### Exercise instructions
Restate the records underneath, keeping each one exactly the same.

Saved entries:
________

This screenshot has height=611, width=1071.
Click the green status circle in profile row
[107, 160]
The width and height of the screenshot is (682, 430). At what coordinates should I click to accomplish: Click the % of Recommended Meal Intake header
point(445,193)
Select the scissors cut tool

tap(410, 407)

________

### Response below
This screenshot has height=611, width=1071.
Click the green status circle in profile row
[107, 160]
The width and height of the screenshot is (682, 430). At what coordinates should I click to accomplish: Click the % of Recommended Meal Intake header
point(445,193)
Select the scissors cut tool

tap(410, 407)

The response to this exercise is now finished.